Bayesian Inference of the Specific Shear and Bulk Viscosities of the Quark-Gluon Plasma at Crossover from $φ$ and $Ω$ Observables (2207.13534v3)

Abstract: Due to their weak final state interactions, the $\phi$ meson and $\Omega$ baryon provide unique probes of the properties of the quark-gluon plasma (QGP) formed in relativistic heavy-ion collisions.
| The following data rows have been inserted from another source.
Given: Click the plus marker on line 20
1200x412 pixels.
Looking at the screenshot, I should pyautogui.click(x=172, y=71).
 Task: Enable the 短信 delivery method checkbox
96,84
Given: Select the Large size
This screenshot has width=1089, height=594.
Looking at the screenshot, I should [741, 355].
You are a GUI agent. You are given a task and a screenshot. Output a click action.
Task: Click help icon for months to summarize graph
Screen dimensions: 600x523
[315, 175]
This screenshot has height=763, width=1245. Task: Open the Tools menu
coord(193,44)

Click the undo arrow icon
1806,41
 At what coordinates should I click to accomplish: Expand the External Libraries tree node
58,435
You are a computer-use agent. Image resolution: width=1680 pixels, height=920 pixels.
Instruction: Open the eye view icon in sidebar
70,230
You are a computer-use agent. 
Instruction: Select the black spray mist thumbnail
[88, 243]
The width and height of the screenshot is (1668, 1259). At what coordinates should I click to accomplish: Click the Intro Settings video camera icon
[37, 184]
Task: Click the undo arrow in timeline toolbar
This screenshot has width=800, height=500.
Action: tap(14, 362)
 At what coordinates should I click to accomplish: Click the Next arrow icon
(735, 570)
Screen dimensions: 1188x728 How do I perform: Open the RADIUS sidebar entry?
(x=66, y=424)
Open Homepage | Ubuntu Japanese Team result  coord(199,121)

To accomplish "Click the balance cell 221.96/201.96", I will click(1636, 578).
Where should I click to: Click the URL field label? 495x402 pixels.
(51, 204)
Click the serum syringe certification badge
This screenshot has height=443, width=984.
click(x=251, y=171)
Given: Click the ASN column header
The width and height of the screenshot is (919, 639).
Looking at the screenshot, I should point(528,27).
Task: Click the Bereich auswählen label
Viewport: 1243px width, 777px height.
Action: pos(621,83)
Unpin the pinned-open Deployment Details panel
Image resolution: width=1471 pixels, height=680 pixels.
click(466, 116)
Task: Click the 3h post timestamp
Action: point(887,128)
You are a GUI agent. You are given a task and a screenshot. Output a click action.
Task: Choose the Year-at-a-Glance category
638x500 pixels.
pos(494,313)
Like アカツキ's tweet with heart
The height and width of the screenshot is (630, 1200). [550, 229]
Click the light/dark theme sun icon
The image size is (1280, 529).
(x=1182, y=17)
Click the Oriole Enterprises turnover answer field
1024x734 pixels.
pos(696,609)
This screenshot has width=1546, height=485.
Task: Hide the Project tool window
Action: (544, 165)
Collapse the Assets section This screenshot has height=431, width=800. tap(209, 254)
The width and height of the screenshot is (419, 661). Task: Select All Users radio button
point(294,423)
Using the quark recombination model with the quark phase-space information parameterized in a viscous blastwave, we study the transverse-momentum spectra and elliptic flows of $\phi$ and $\Omega$ in Au+Au collisions at $\sqrt{s_{\rm NN}} = 200$ GeV and Pb+Pb collisions at $\sqrt{s_{\rm NN}} = 2.76$ TeV. The viscous blastwave includes non-equilibrium deformations of thermal distributions due to shear and bulk stresses and thus carries information on the specific shear viscosity $\eta/s$ and the specific bulk viscosity $\zeta/s$ of the QGP. We perform a model-to-data comparison with Bayesian inference and simultaneously obtain $\eta/s=(2.08^{+1.10}_{-1.09})/4\pi$ and $\zeta/s= 0.06^{+0.04}_{-0.04}$ at $90\%$ C.L. for the baryon-free QGP at crossover temperature of about $160$ MeV. Our work provides a novel approach to simultaneously determine the $\eta/s$ and $\zeta/s$ of the QGP at hadronization.